Meskipun begitu, tetep aja
pertanyaan mbaknya bikin pengen koprol sambil guling-guling. Dulu, nggak pernah
kebayang sama sekali untuk kerja di pemda. Salah satu alasan milih kuliah di
bidang IT emang karena pengen nantinya kerja di rumah aja. Tapi entah kenapa
akhirnya saya terdampar di dunia birokrasi. Prosesnya berasa cepet banget.
Tau-tau kok udah ketrima kerja dan udah nandatangani surat kesanggupan membayar
denda kalau nanti mengundurkan diri. Tapi, awal mau daftar emang udah
istikharah, meskipun baru satu kali. He..abisan antara tanggal terima ijazah,
waktu untuk melengkapi berkas dan batas akhir pendaftarannya cuma satu minggu.

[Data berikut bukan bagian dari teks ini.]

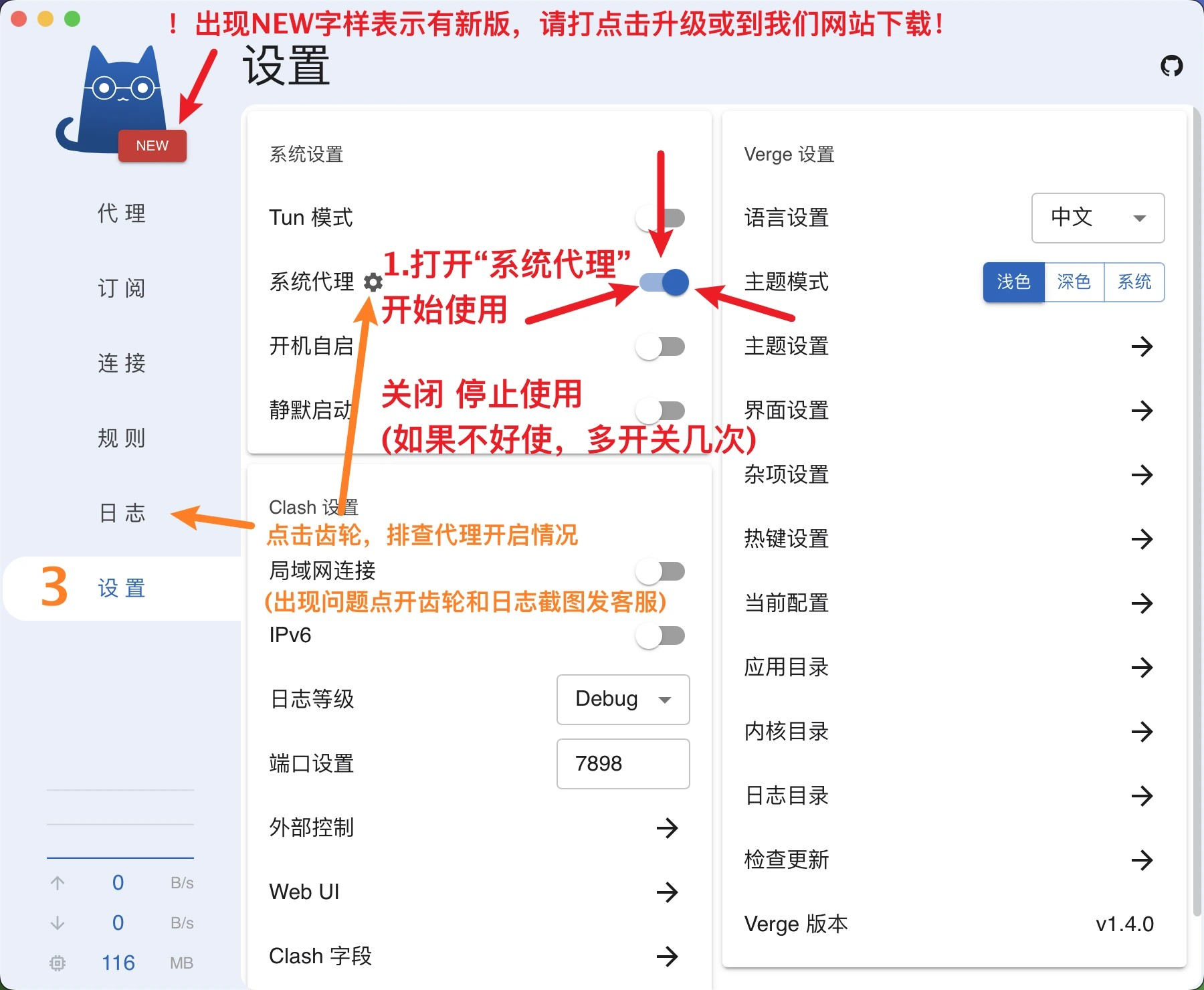Open 热键设置 via its arrow icon
This screenshot has width=1204, height=990.
pyautogui.click(x=1144, y=539)
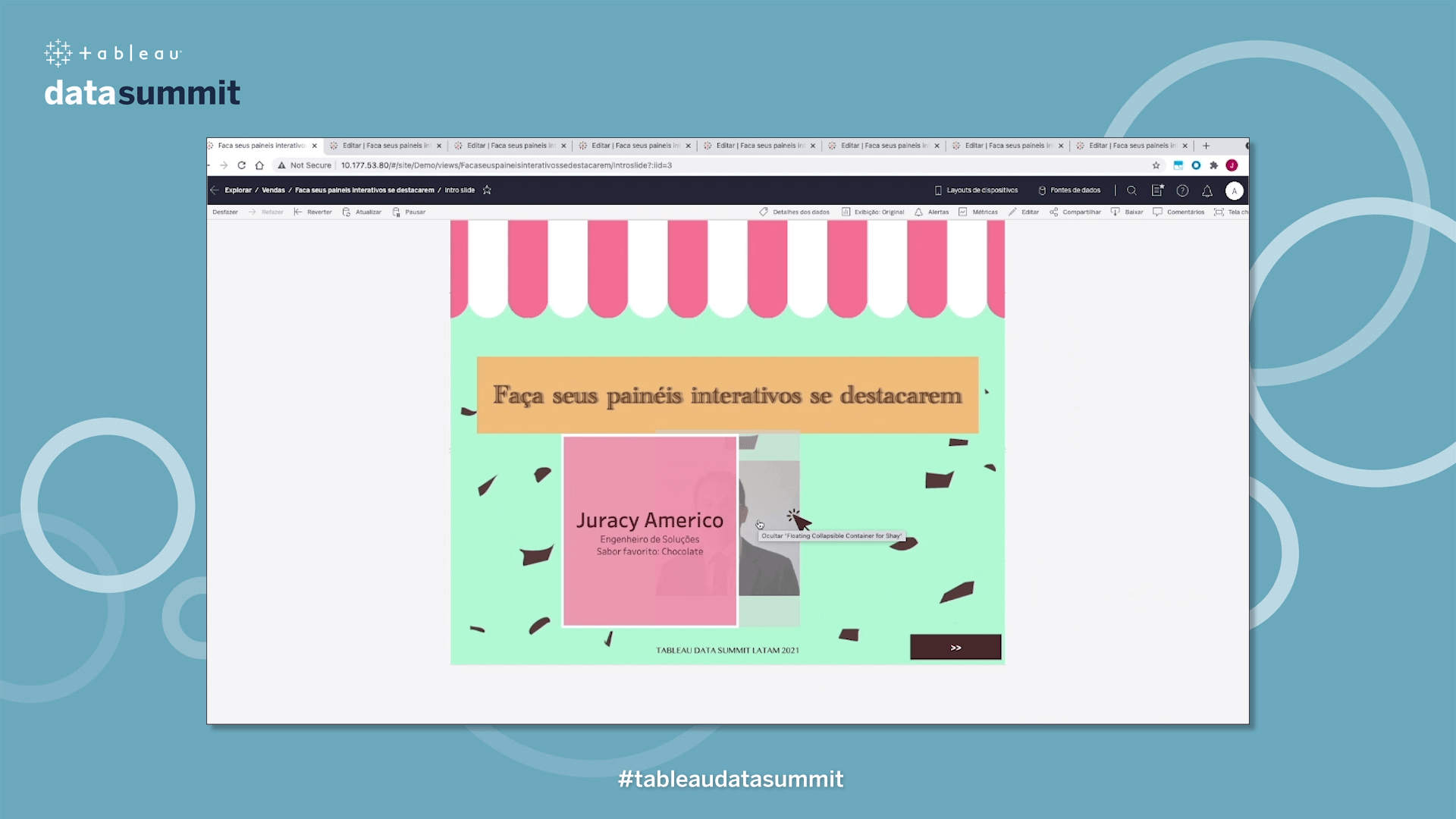
Task: Click the >> next slide button
Action: (x=956, y=648)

Mana waktu awal-awal pengumuman kalau ditanya temen atau mbak, “Mau daftar CPNS
nggak?”, selalu aja mantep jawab, “Nggak ah”. Eh..ternyata pikiran berubah. Entahlah
apakah proses istikharahnya udah benar apa belum, tapi pasca istikharah Yay mantep
daftar dengan keyakinan, “ Kalau ini yang terbaik, ijinkan hamba lolos Rabb,
tapi kalau bukan jangan loloskan hamba”. Nah, singkat cerita trus ternyata saya
ketrima. Awal ketrima bukannya seneng kayak orang-orang lain, tapi malah
bingung. Lha hati saya condong pengen lanjut kuliah ketimbang kerja. Trus piye
iki? Masak mau lanjut daftar kuliah? Nek kuliahnya juga ketrima nanti mana yang
mau dipilih. Sebenere pengen banget kuliah lagi, karena ngrasa masih bodoh dan
telah menyia-nyiakan masa kuliah. Nggak belajar sungguh-sungguh, nggak cari
pengalaman atau pun koneksi. Pokoke masih jadi mahasiswa yang biasa banget.
Tapi nek mundur juga harus bayar denda. Nggak lucu kan nek bapak yang udah
sebegitu senengnya lihat anaknya ketrima kerja, deket rumah lagi, harus tak
mintai uang buat bayar denda. Tapi nek mau bayar sendiri, “Hwa....uang dari
mana coba?”.
Akhirnya semua proses untuk jadi
CPNS pun tak ikuti. Satu hal yang bikin hati sempet luluh adalah waktu mbak
bilang, “Kalau ibu masih ada, pasti beliau seneng lihat kamu ketrima jadi
pegawai, kerjanya deket rumah lagi”. Kata-kata itu yang akhirnya membuat
bendungan air mata di acara tasyakuran ketrima kerja yang diadain simbah jadi
runtuh. Akhirnya tak tertahan untuk mewek. Serius, setiap kali ingat atau pun
terlibat pembicaraan tentang ibu, selalu coba tak pasang wajah setegar mungkin.
He..kayak lagunya Rossa aja. Tapi malam itu, rasanya kangen banget sama beliau.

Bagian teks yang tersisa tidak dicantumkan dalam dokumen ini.